According to the preamble to the final FATCA regulations, a commenter requested that a reporting Model 1 foreign financial institution (FFI) receiving a withholdable payment as an intermediary or making a withholdable payment to an account held by an undocumented entity be permitted to treat such an account as a U.S. reportable account.  The IRS rejected the commenter’s suggestion, explaining that a reporting Model 1 FFI that follows the due diligence procedures required under Annex I of the IGA should not maintain any undocumented accounts.  In the absence of information to determine the status of an entity account, a reporting Model 1 FFI must obtain a self-certification, and in the absence of both the required information and a self-certification, the reporting Model 1 FFI must apply the presumption rules contained in the Treasury Regulations by treating the payee as a nonparticipating FFI and withholding.

The discussion in the preamble is consistent with the rules set forth in the IGAs, which require reporting Model 1 or Model 2 FFIs to withhold on withholdable payments made to nonparticipating FFIs in certain circumstances.  The reasoning provided is also the same as provided with respect to reporting Model 2 FFIs in Revenue Procedure 2017-16, setting forth the updated FFI agreement.

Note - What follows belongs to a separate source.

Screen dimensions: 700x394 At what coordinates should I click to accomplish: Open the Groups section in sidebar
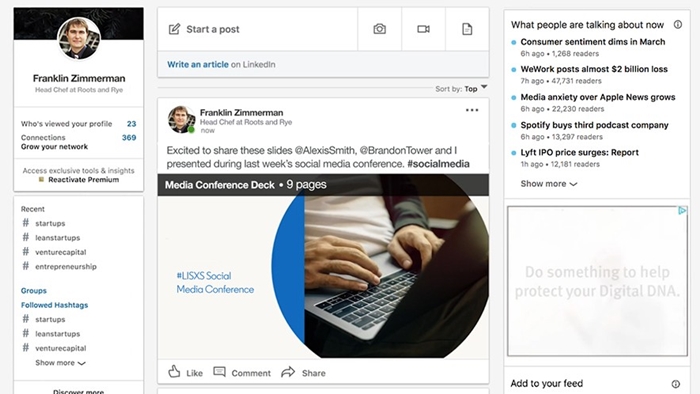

Although the IRS declined to make the requested change to the final Chapter 4 regulations, it did make a number of changes to the presumption rules in the final FATCA coordination regulations.  It also rejected some changes that were requested by commenters.

Under the temporary coordination regulations, a withholding agent must presume that an undocumented entity payee that is an exempt recipient is a foreign person if the name of the payee indicates that it is a type of entity that is on the per se list of foreign corporations.   However, an entity name that contains the word “corporation” or “company” is not required to be presumed foreign because such information in itself it is not indicative of foreign status.  According to the preamble, a commenter requested that the IRS amend the presumption rules to allow a presumption of foreign status for an entity whose name contains “corporation” or “company,” if the withholding agent has a document that reasonably demonstrates that the entity is incorporated in the relevant foreign jurisdiction on the per se list.  The IRS adopted this change to the coordination regulations.

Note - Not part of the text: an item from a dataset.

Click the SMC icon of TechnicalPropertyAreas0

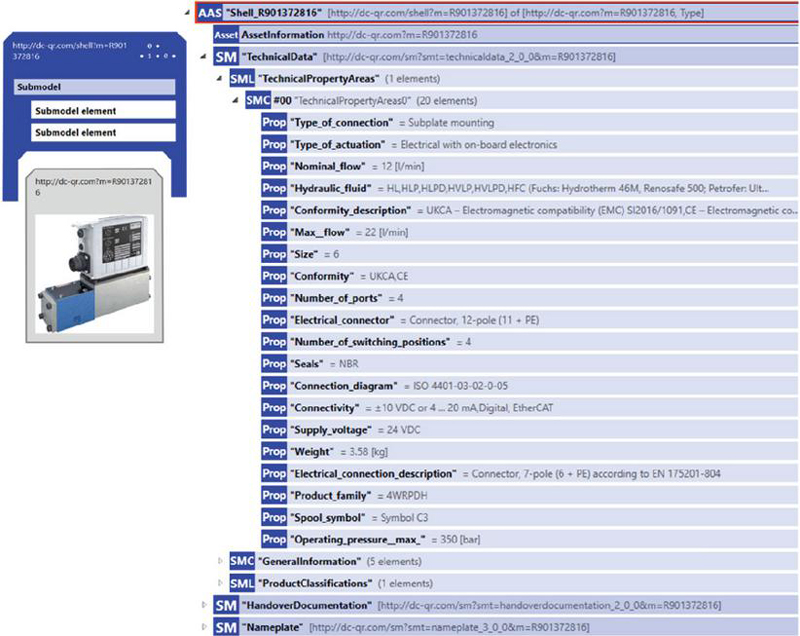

In contrast, the IRS rejected a commenter’s other suggested changes to the presumption rules.  One commenter requested that a withholding agent making a payment other than a withholdable payment to an exempt recipient be permitted to rely on documentary evidence to presume the payee is foreign.  The IRS reasoned that the documentary evidence rule was not worthwhile because it would be limited in scope because an existing rule, which requires a withholding agent to presume a payee that is a certain type of exempt recipient is foreign with respect to withholdable payments, may be applied by the withholding agent to all payments with respect to an obligation whether or not they are withholdable payments.  The IRS also expressed concern about how the proposed change would work in the context of payments made to foreign partnerships with partners who are non-exempt recipients and for which different presumption rules apply.

The IRS also declined to make a suggested change that would permit an undocumented entity to be presumed foreign if the withholding agent has a global intermediary identification number (GIIN) on file for the payee and the payee’s name appears on the IRS FFI list.  The IRS rejected the proposed change because U.S. entities can register and obtain a GIIN (for example, as a sponsoring entity), so the existence of a GIIN does not necessarily indicate the payee is foreign.

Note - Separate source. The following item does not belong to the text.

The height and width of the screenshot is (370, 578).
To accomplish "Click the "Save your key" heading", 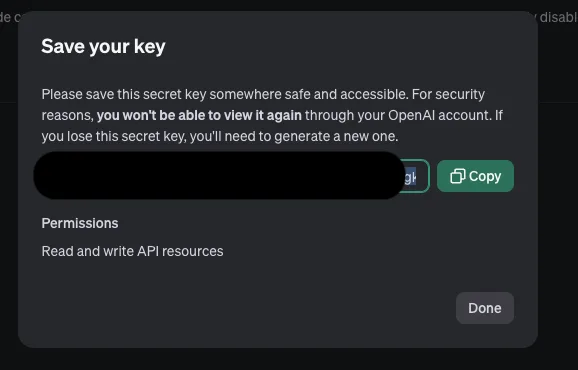I will 103,46.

IRS Says NFFEs Must Determine their Chapter 4 Status Under Treasury Regulations

In the preamble to the final FATCA regulations released on December 30, 2016, the IRS rejected a request from a commenter that the regulations be modified to permit a non-financial foreign entity (NFFE) operating in an IGA jurisdiction to determine its Chapter 4 status using the criteria specified in the IGA.

In the preamble, the IRS responded to the request by indicating that although an NFFE may use the IGA to determine whether it is a foreign financial institution (FFI) or a NFFE,  it must look to U.S. Treasury Regulations to determine its Chapter 4 status once it determines it is an NFFE.  As a result, different sets of rules apply to determine an entity’s specific Chapter 4 status depending upon whether the entity is determining its status for purposes of documenting its status to a withholding agent or documenting its status to an FFI in its own jurisdiction.  Similarly, the IRS said a passive NFFE will be required to report U.S. controlling persons to FFIs in IGA jurisdictions and report substantial U.S. owners to participating FFIs and U.S. withholding agents.  As a justification for its response, the IRS said that the rules in the IGAs are intended only for FFIs and not for NFFEs.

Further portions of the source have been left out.